Lack of documentation, such as passports, Special Permanence Permits (PEP), and school certificates, is one of the biggest obstacles preventing young Venezuelan migrants from accessing the Colombian educational system.
Since arriving in Colombia, 13-year-old cousins Ema and Yeiner have not been able to enroll in school. Instead, they meet every day to study together – transcribing books, reading, and drawing.
“We came from our country because the situation there was difficult, there was no food at all. The hardest thing about coming here was not being able to study because my mother had no money to buy the supplies and uniforms”, said Ema.
“I really miss being able to study. Every now and then I help my younger brother with his homework. Although I like to help him, I feel bad about not being able to go to class. My neighbors are studying, while I’m at home.”
Save the Children’s Beyond Borders: El Mundo es mi Hogar project supports the needs of migrant children in Colombia. In collaboration with governments and organizations, it works to guarantee a safe, quality, and gender-sensitive education for girls and boys affected by the migratory crisis and violence in border areas. The project also provides community centers to support the well-being, skills development, and transition to the educational system of girls, boys and adolescents.
Save the Children also acknowledges and supports Colombia’s new measure – the Temporary Statute of Protection for Venezuelan migrants – which will allow the permanent social and economic integration of more than 1,800,000 Venezuelan migrants. It will also enable the adoption of policies to protect, develop opportunities for, and guarantee the rights of migrant girls, boys, and young people.

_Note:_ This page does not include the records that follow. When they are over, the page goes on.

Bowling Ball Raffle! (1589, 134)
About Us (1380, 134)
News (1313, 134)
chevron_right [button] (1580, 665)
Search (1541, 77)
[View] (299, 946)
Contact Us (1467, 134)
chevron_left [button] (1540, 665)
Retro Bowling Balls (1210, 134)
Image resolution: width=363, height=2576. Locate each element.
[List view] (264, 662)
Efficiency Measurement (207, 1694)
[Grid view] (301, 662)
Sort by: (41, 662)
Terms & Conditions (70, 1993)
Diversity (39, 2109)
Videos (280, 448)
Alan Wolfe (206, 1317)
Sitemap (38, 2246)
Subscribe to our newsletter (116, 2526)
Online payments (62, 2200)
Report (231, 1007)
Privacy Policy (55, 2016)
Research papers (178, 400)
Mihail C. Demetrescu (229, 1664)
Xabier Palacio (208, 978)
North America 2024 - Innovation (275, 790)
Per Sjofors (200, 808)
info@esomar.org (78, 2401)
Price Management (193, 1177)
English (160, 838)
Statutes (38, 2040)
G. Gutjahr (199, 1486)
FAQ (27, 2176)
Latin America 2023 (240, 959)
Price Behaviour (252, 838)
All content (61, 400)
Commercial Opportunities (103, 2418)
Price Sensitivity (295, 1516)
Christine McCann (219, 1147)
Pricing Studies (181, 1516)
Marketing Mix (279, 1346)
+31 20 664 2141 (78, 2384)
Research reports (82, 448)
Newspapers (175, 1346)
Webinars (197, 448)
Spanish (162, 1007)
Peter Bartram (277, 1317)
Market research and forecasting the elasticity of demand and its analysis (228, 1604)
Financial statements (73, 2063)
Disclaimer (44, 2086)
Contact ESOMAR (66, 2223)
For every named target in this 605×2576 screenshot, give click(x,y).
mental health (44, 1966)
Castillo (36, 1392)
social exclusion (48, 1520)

The Colombia-Venezuela border is currently closed due to the COVID-19 pandemic. According to the Colombian immigration authority, if the border were to be re-opened, Colombia would receive more than 300,000 Venezuelan migrants in a period of less than three months. Given the current healthcare and economic situation in Venezuela, efforts to promote safe and quality educational spaces for children affected by the migration crisis, such as the Beyond Borders Project, remain absolutely essential.
Beyond Borders: El Mundo es mi Hogar is a Save the Children project focused on improving the realization of the right to quality, safe and gender-sensitive education for girls and boys affected by the conflict and the crisis on the Colombian-Venezuelan border. The project will be implemented for 31 months in the departments of Norte de Santander, Arauca and La Guajira and seeks to benefit more than 30,403 children and adolescents living in the area.